About this task: Output every line of the data exactly as it appears.

(Records contained in a dataset)
-- Opening Marker --
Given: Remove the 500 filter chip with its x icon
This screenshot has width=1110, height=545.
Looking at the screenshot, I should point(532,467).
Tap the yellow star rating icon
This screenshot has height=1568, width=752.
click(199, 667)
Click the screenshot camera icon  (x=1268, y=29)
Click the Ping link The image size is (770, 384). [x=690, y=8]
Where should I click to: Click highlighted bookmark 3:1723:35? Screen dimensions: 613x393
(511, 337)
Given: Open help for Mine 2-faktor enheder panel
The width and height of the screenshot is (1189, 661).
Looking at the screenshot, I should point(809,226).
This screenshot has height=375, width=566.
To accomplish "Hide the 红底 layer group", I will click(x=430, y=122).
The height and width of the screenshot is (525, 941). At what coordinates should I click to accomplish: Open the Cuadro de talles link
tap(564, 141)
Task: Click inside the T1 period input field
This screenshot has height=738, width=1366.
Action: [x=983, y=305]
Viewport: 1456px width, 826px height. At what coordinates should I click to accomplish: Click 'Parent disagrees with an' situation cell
-- Closing Marker --
Task result:
Given: Remove the 500 filter chip with its x icon
This screenshot has width=1110, height=545.
Looking at the screenshot, I should point(532,467).
Tap the yellow star rating icon
This screenshot has height=1568, width=752.
click(199, 667)
Click the screenshot camera icon  (x=1268, y=29)
Click the Ping link The image size is (770, 384). [x=690, y=8]
Where should I click to: Click highlighted bookmark 3:1723:35? Screen dimensions: 613x393
(511, 337)
Given: Open help for Mine 2-faktor enheder panel
The width and height of the screenshot is (1189, 661).
Looking at the screenshot, I should point(809,226).
This screenshot has height=375, width=566.
To accomplish "Hide the 红底 layer group", I will click(x=430, y=122).
The height and width of the screenshot is (525, 941). At what coordinates should I click to accomplish: Open the Cuadro de talles link
tap(564, 141)
Task: Click inside the T1 period input field
This screenshot has height=738, width=1366.
Action: [x=983, y=305]
Viewport: 1456px width, 826px height. At what coordinates should I click to accomplish: Click 'Parent disagrees with an' situation cell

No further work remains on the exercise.